Explore the material:
• A. Sum up the post about bigger roller coaster seats in two sentences.
• B. Carry on the post about bigger roller coaster seats from its last sentence.

A new roller coaster in Staffordshire features seats that accommodate fat people. That's the good news. The bad news is that, uh, the seats are referred to as the "big boy" seats.

The piece starts out with a really negative tone ("Wow, we're all getting fat - they even need to make roller coaster seats bigger") but ultimately redeems itself with this:

A special seat for the heftier man or woman is probably less humiliating than what happens in American theme parks, where would-be riders sit in a sample chair and try to lock the restraints. If they don't fit, the people are turned away.

Indeed.

The biggest problem with the seating is, apparently, coming up with a good name. Here's an idea: no name. They're just bigger seats, that's all. There's no need to call them "big boy", "the fuller figure", or using another clever phrase that can't use the word "fat". They're bigger, they're here - get used to it.

Fatonomics | Why Aren't We Celebrating?

Jason B July 24th, 2005 | Link | I am 6-5, 250 and would be
I am 6-5, 250 and would be happy to have a bigger seat and could care less if they called it the "bigboy" seat or whatever. As long as it gives me more room I don't care.....
2DayIs4Me July 24th, 2005 | Link | Yeah, but I'm 5'2 and
Yeah, but I'm 5'2 and considerably less than 250, and I'm not sure I'd be particularly thrilled about being put in the "bigboy" seat -- IF I rode theme park thrill rides in the first place, which I don't. BTW, I recently bought a compact car (to replace my boat-of-a-van-which-is-a-gas-hogg for my commuter vehicle). I was worried about fitting into it or needing nonexistent seatbelt extenders, etc., which I shouldn't have been -- it fits me just fine -- but my male friend who is probably closer to your size than mine has a HeckOvA time cramming himself into it in any way, shape or form. I still say this: ergonomic engineers MUST be a lot smarter than I when it comes to designing seating. I think if they stopped using outdated human metrics from the '50s (or '30s), when the population WAS, on average, shorter and smaller than it is today, SURELY seating of ALL kinds could be designed that would better accommodate actual consumers who actually wish to fit comfortably and safely into it today. This should not be a "moral" issue -- or if it is, the moral issue should be, aren't designers of seating "morally" (if not legally) obligated to design it to be safe and usable by actual (not theorietical) people who actually are (not theoretically "might" be) using it TODAY?

Excerpted records:

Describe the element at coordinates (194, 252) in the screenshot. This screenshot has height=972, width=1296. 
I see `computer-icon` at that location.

--

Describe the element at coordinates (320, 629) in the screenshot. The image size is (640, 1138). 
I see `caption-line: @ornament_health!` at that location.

Task results:
• A. A new roller coaster in Staffordshire has larger seats for fat people, called "big boy" seats. The writer thinks such seats beat American parks turning riders away and says they need no name at all, while two commenters weigh in: one is glad of more room whatever it's called, and the other says seats of all kinds should be designed around the size of people today.

• B.
paul July 24th, 2005 | Link | I wouldn't want to be in the
I wouldn't want to be in the "big boy" seat, either. That's a segregating, demeaning term that is wholly unnecessary. They're bigger seats - that's all. It's like a restaurant with a "fat only" section. I agree on the design process, 2Day. The only real progress I've heard of in the auto industry (in particular) is designing for pregnant women and, now, seniors. But for some stupid reason the little things like making sure seatbelts are big enough (which, remember, isn't necessary by law) and testing with bigger dummies don't seem to happen. I'd also guess that cost would be sold as the reason it's not done, which is just a smokescreen.
agent_ryan July 24th, 2005 | Link | I remember GM has a "crash
I remember GM has a "crash test dummy" thats apparently is refered to as "irregular size" but they don't use it in the line of tests and what not most of the time.
bonoist July 24th, 2005 | Link | According to the article -
According to the article - more than half of the British population is considered overweight or obese - so why only put ONE large seat per train? Shouldn't at least half of them be larger seats?
nancytoby July 24th, 2005 | Link | Jeez, and here I thought
Jeez, and here I thought calling adult people "boy" or "girl" went out with the Deep South of the 1950s. Shows how much I know. Regarding testing, I believe most airplane restraints and weight limits are planned around a ~170-pound adult frame (adult American male at about the 50th percentile, I believe). I don't feel too safe with that weight limit, do you? Why aren't these tests done with 95% of the population in mind instead of 50 percent?
stef July 24th, 2005 | Link | If there's no official name,
If there's no official name, they'll end up being unofficially called fattie seats. Personally I think "big boy" is less offensive than most of the names I can think of.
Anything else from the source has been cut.